TinyFish AI Launches Complete Web Infrastructure Platform for AI Agents

Author

AI News

Published

2026-04-16 10:15

Building AI agents that can reliably interact with live websites has long been hampered by fragmented tooling. Developers typically stitch together separate providers for search, browser control, and content retrieval—each requiring its own API, authentication, and integration boilerplate. TinyFish AI, a Palo Alto-based startup previously known for a standalone web agent, aims to change that calculus with a new platform that consolidates four essential capabilities under a single API key.

The platform introduces Web Agent, Web Search, Web Browser, and Web Fetch as unified products.

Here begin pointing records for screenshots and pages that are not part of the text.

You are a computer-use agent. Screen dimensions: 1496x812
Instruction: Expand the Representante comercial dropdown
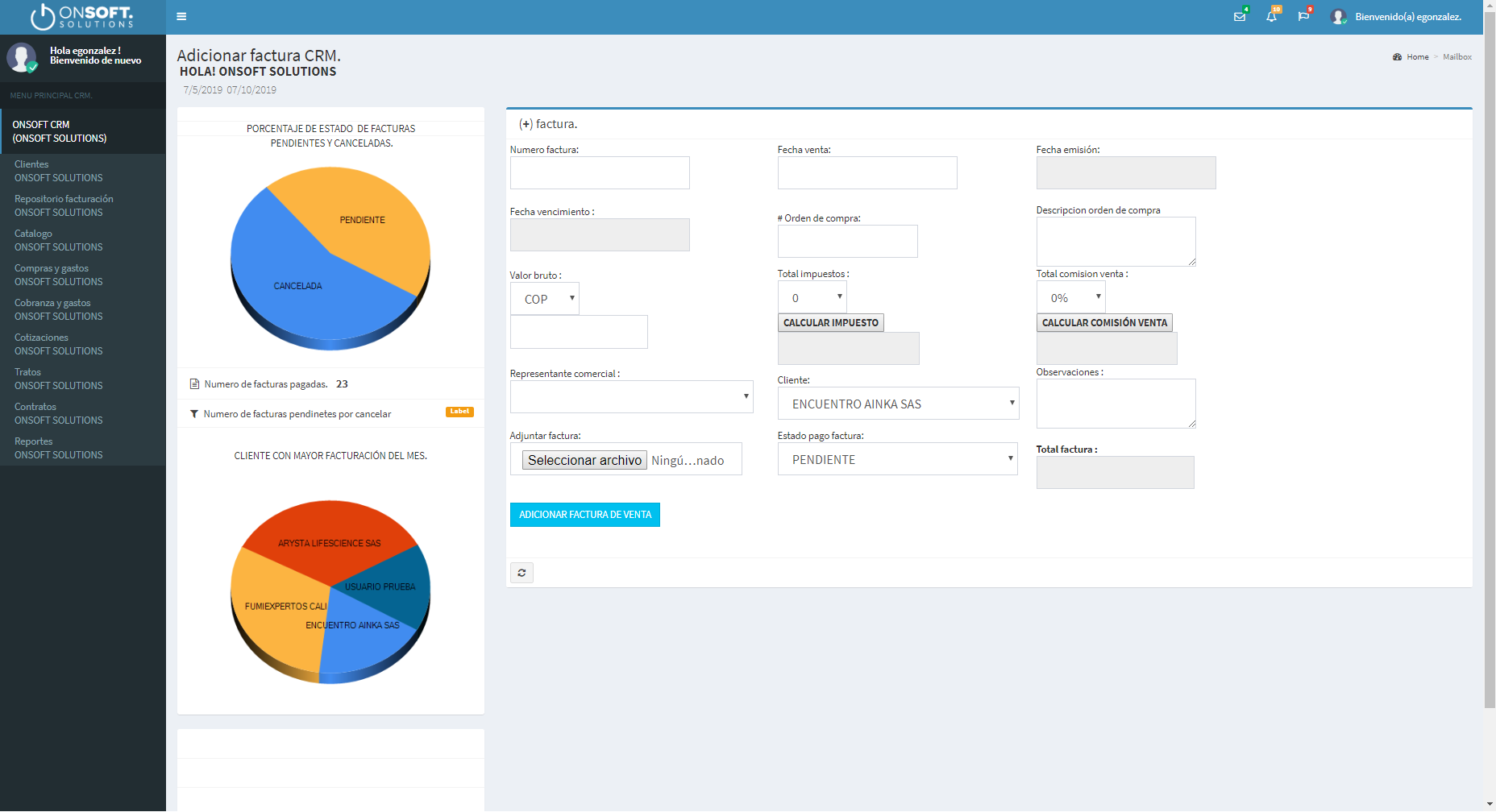pos(631,396)
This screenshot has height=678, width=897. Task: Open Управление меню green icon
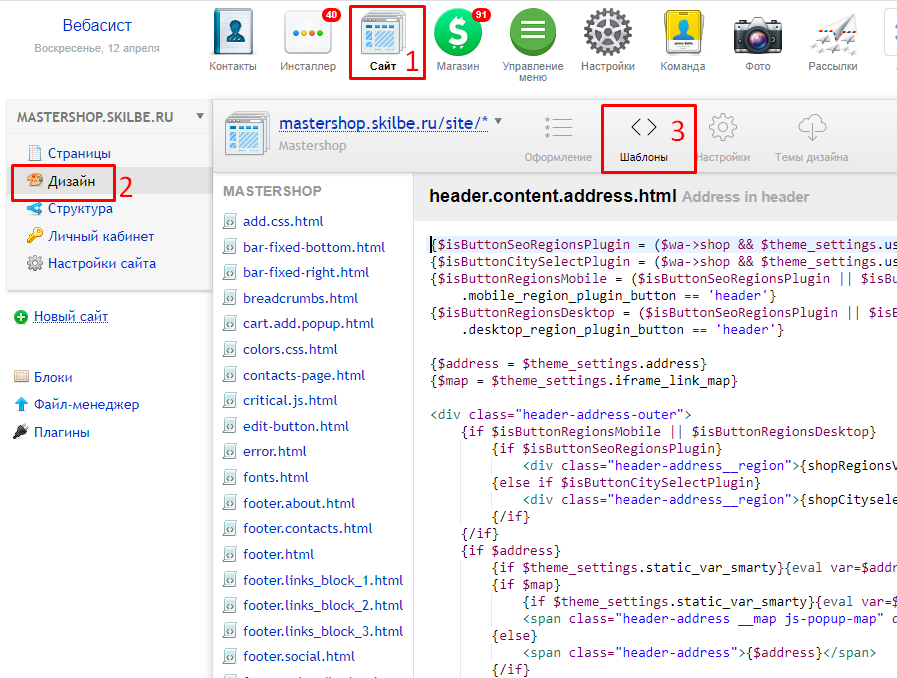click(533, 34)
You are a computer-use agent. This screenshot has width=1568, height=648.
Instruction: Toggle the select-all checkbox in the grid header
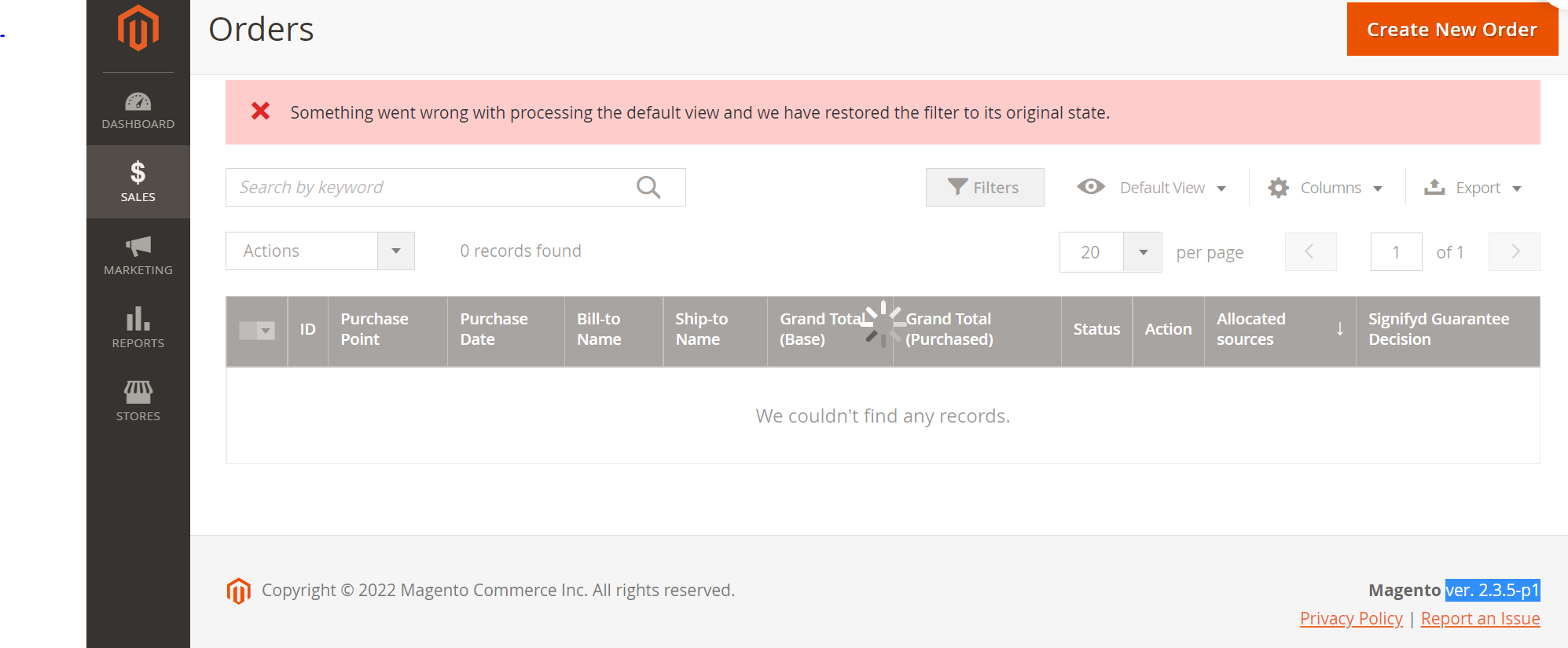[x=248, y=331]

Web Agent executes autonomous multi-step workflows on real websites—navigating pages, filling forms, and returning structured data without hand-scripted sequences. Web Search delivers clean JSON results through a custom Chromium engine with a reported P50 latency of roughly 488 milliseconds, substantially faster than the 2,800ms average seen in competing services.

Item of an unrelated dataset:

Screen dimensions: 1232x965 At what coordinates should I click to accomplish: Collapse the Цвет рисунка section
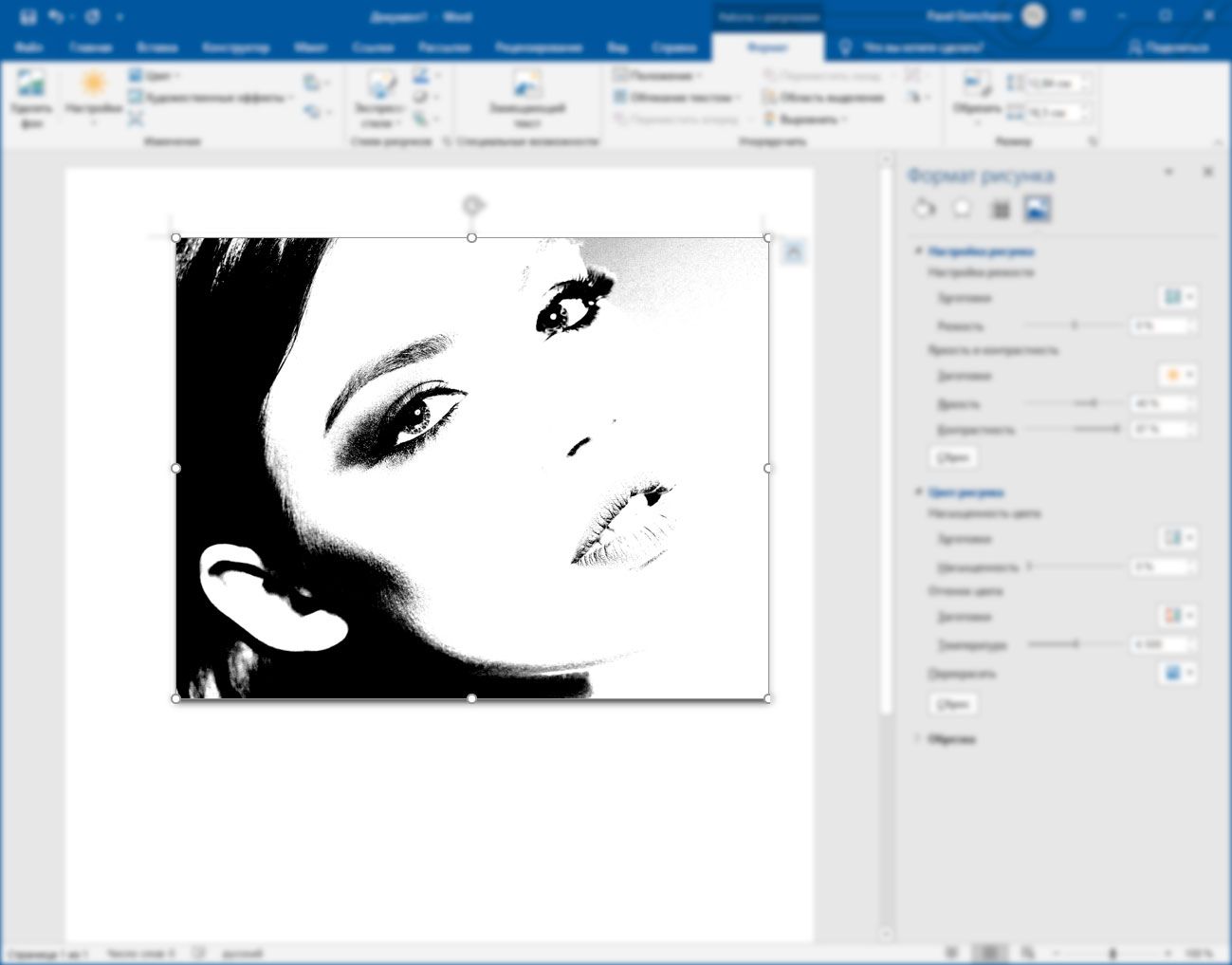coord(918,492)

Perhaps more significant is the underlying architecture. TinyFish built every layer of the stack in-house—search, fetch, browser, and agent logic—rather than assembling third-party APIs. This matters for optimization: when an agent task succeeds or fails, TinyFish gets end-to-end signal on exactly what was searched, what was fetched, and where breakage occurred. That feedback loop is unavailable to companies relying on vendor components.

The Token Efficiency Argument

For agent developers, the token efficiency story is compelling. When using standard web fetch tools, agents typically pull entire pages into context—including navigation elements, ad code, and boilerplate markup—polluting the context window before the model even sees relevant content. TinyFish Fetch renders pages in a full browser and returns only clean Markdown or JSON. Benchmarks suggest approximately 100 tokens per operation versus roughly 1,500 for equivalent MCP workflows—an 87% reduction.

The architectural difference extends beyond token count. MCP operations dump output directly into the agent’s context window sequentially. TinyFish CLI instead writes output to the filesystem, letting the agent read only what it needs. This preserves context clarity across multi-step workflows and enables composability through native Unix pipes.

A CLI and Agent Skill system ships alongside the API endpoints. Installing the skill teaches AI coding agents—including Claude Code, Cursor, Codex, and OpenClaw—how to invoke TinyFish endpoints autonomously. Developers simply ask their agent to “get competitor pricing from these five sites,” and the agent handles endpoint selection and execution without manual SDK integration.

Why Unified Matters

The practical cost of fragmented tooling compounds over time. Search finds a page the fetch layer cannot render. Fetch returns content the agent cannot parse. Browser sessions drop context between steps. Teams end up writing retry logic, fallback handlers, and validation layers—engineering work that accumulates.

TinyFish also maintains session consistency across workflows: same IP, same fingerprint, same cookies throughout. Separate tools operating independently appear to target sites as multiple unrelated clients, increasing detection risk and failure rates.

The platform offers 500 free steps with no credit card required, with pricing for higher volumes. For teams building agents that operate on the live web, the consolidation could meaningfully reduce integration overhead.